- _Extrait du texte_:
____________
Cette paranoïa généralisée ne peut avoir qu’une seule explication rationnelle: la grippe A est une maladie d’une gravité encore jamais vue depuis la Peste noire, et une épidémie incontrôlée décimera la population française au point de bouleverser la pyramide des âges pour plusieurs décennies. Mais alors d’où vient cette impression de déjà-vu ? Masques, Tamiflu, grippe A, grippe A… GRIPPE AVIAIRE !! Vous vous souvenez, ce virus soi-disant dévastateur qui avait semé une panique planétaire il y a à peine quelque temps ? Ladite grippe avait fini par décimer…seulement des forêts, vu la quantité d’articles consacrés à ce sujet dans les journaux ! Même les médecins généralistes expriment leur inquiétude…devant l’attitude « alarmiste » du gouvernement face à une «grippette, bien moins dangereuse que la grippe saisonnière», dixit Debré, médecin et député UMP.
Petits arrangements avec la réalité
Le virus H1N1 n’a donc pas la virulence du sida et ne menace pas le centième des victimes annuelles du paludisme (plus de 2 millions). La débauche d’argent, d’énergie et de commentaires médiatiques semble ainsi pour le moins disproportionnée. L’exécutif ne pouvant ignorer toutes ces données, son comportement, sa communication et ses décisions seraient par conséquent dictés par un autre impératif que celui de la stricte préservation de la santé publique.
Ces quelques petits arrangements avec la réalité permettent au gouvernement de faire d’une pierre deux coups. Premièrement, créer un véritable « rideau de fumée » derrière lequel s’abriter, afin de ne pas avoir à exposer les vrais problèmes et se poser les bonnes questions. Deuxièmement, semer durablement dans l’esprit des gens des inquiétudes et des angoisses relativement infondées. Cette véritable « politique de la Terreur » s’avère terriblement efficace pour leur faire accepter nombre de dispositions qu’ils ne toléreraient pas en temps normal. Manipuler une population qui a peur est chose facile pour des as de la communication, Goebbels vous le confirmerait volontiers. Les mesures liberticides aux USA au lendemain des attentats du 11 Septembre 2001 en sont un autre parfait exemple.
Sous couvert de défense effrénée de l’intérêt général, le gouvernement, avec la complicité des médias, a réussi à « faire diversion ». Exit les échecs en matière économique et sociale, l’incapacité à réformer un système financier destructeur, inefficace et injuste, les réformes sécuritaires, etc. La grippe A n’est qu’une maladie parmi tant d’autres, et pas des plus nuisibles en l’état. Elle est l’arbre qui cache la forêt de l’incompétence et du manque de courage politique. Et comme le disait Jules Romains: «Pour ma part, je ne connais que des gens plus ou moins atteints de maladies plus ou moins nombreuses à évolution plus ou moins rapide».
____________
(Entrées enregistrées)
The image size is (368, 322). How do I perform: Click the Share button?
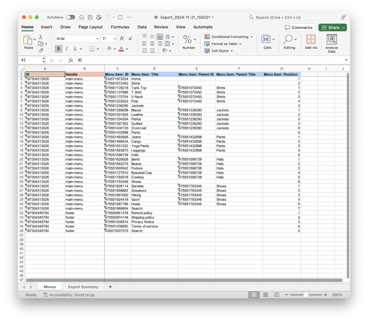pos(332,27)
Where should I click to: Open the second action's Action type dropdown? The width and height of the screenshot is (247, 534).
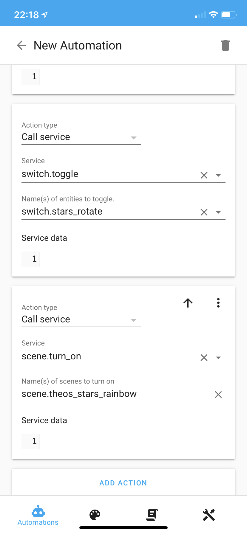point(134,320)
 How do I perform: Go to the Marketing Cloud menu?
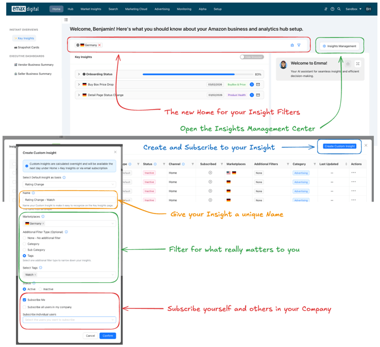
____________
- _Liste des tâches_:
1. Répondez aux questions suivantes sur l'extrait sur la grippe A.
(a) Quelles fonctions Debré exerce-t-il ?
(b) Combien de victimes annuelles le paludisme fait-il ?
(c) Quelles mesures l'auteur présente-t-il comme un autre parfait exemple de manipulation d'une population qui a peur ?
2. Restituez le passage de l'extrait sur la grippe A qui va de "Cette paranoïa généralisée" jusqu'à "et député UMP." inclus.
Pour répondre, appuyez-vous uniquement sur l'extrait sur la grippe A.

- _Corrigé des exercices_:
1.
(a) Il est médecin et député UMP.
(b) Le paludisme fait plus de 2 millions de victimes par an.
(c) Ce sont les mesures liberticides prises aux USA au lendemain des attentats du 11 septembre 2001.

2.
Cette paranoïa généralisée ne peut avoir qu’une seule explication rationnelle: la grippe A est une maladie d’une gravité encore jamais vue depuis la Peste noire, et une épidémie incontrôlée décimera la population française au point de bouleverser la pyramide des âges pour plusieurs décennies. Mais alors d’où vient cette impression de déjà-vu ? Masques, Tamiflu, grippe A, grippe A… GRIPPE AVIAIRE !! Vous vous souvenez, ce virus soi-disant dévastateur qui avait semé une panique planétaire il y a à peine quelque temps ? Ladite grippe avait fini par décimer…seulement des forêts, vu la quantité d’articles consacrés à ce sujet dans les journaux ! Même les médecins généralistes expriment leur inquiétude…devant l’attitude « alarmiste » du gouvernement face à une «grippette, bien moins dangereuse que la grippe saisonnière», dixit Debré, médecin et député UMP.